26-1 罪には罪を
二十六.野分
夕霧はひどい野分の吹いた日、初めて紫を見た。
廂の御座にゐ給へる人、ものに紛るべくもあらず、気高く、清らに、
さと匂ふ心地して、春の曙の霞の間より、おもしろき樺桜の咲きみ
だれたるを、見る心地す。*
要するにそういう人だった
とりあえず、美しい
匂うような美しさ
自然のものではないと夕霧は即座に感じとっていた
これは人工だ
親父とともにいて
撫で抱きしめられ、愛されてきた結果が
この美しい輝きを生み出している。
いろいろと最低な男だが、女を磨く腕だけはあるらしいと
夕霧はみとめた。
彼女には悪いけど。
この美はふたりの共同作業と言わねばならない。
「見ただろ」
「見ましたね」
「どう思った?」
「とても綺麗だった。桜の花のように」
夕霧は正直に答えた
隠すことなど何もない。
「これが母を殺した女かと思いました」
「葵は関係ない」
「母の死によって、あの人を迎えたんでしょう?」
「生きてたってそのうち迎えたさ。たまたま時期が重なっただけだ。
葵は関係ない」
父に二度言われて、夕霧はやっと気づいた。
そうか
この人の中で母の存在なんて、たいした意味をもってなかったん
だっけ
つい忘れてたわ。
思わず、ふっと笑う。
そう、母が生きてたってこの人は彼女を迎えただろう
可哀想な人の集まるこの慈悲深い施設には
後にも先にも、母の居場所などない。
「襲いたいか」
「そうしてほしいですか」
光は目を上げて、ちらと夕霧を見た。
息子とは違う色の瞳。
「それもいいかもしれませんね。自分がやられて一番嫌なことをす
るのが復讐なら。
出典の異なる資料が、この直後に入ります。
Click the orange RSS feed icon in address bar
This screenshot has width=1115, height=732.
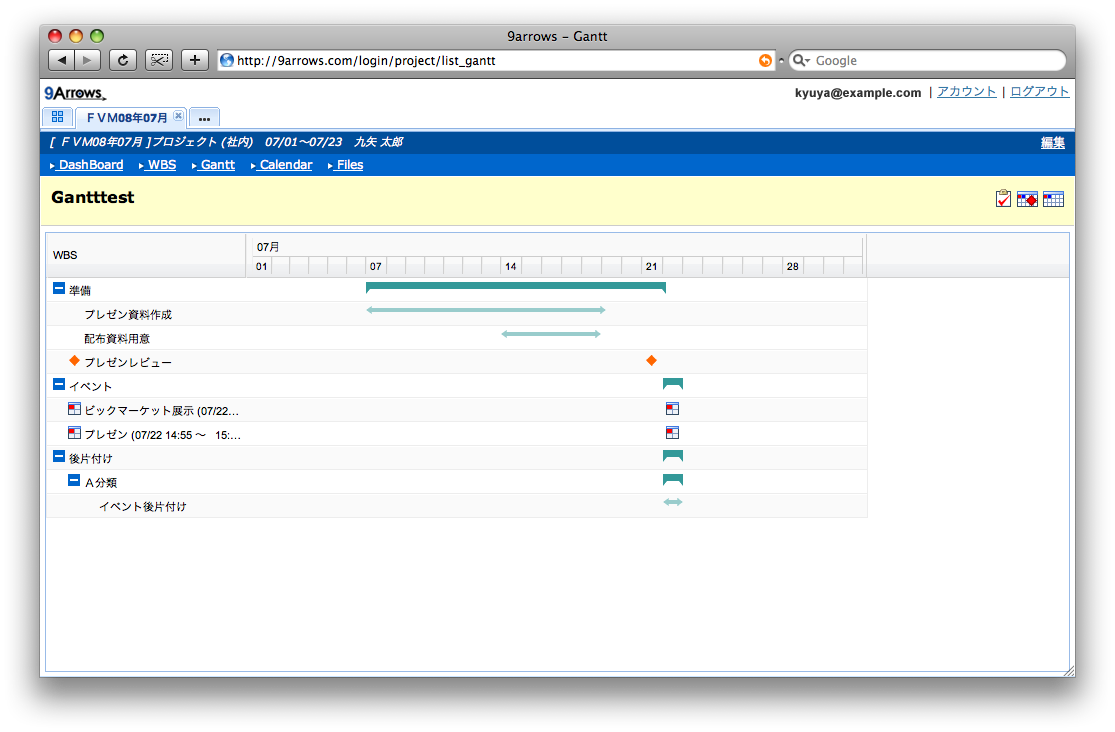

目には目を、罪には罪をってのも、一興でしょう」
「罪じゃない」
光は強く否定した
そこだけは。
冷泉だけは守る。
「すみません、言いすぎました」
夕霧も兄のために謝罪した
調子に乗りすぎたと反省する。
「あなたなら許すんですか。自分がやったのと同じことを、俺にされ
たら」
「許さないね。ぜったい潰す。末代まで祟るから」
「こわ」
本気すぎるから思わず苦笑した。
「そんなひどいことを親にしたんですか」
「だって仕方なかったんだもの。父上ならきっと許してくれると思って
た。俺は愛されてたからね」
「そう」
夕霧はあきれて苦笑するしかなかった。
すごい自信だな
自分が神の子だとでも思ってるのか
好きなように振舞って、何をしても許されると?
「幸せな人ですね」
うらやましいとは思わなかった
そんな放縦な特別
人を傷つけて平気な心など、俺はいらない。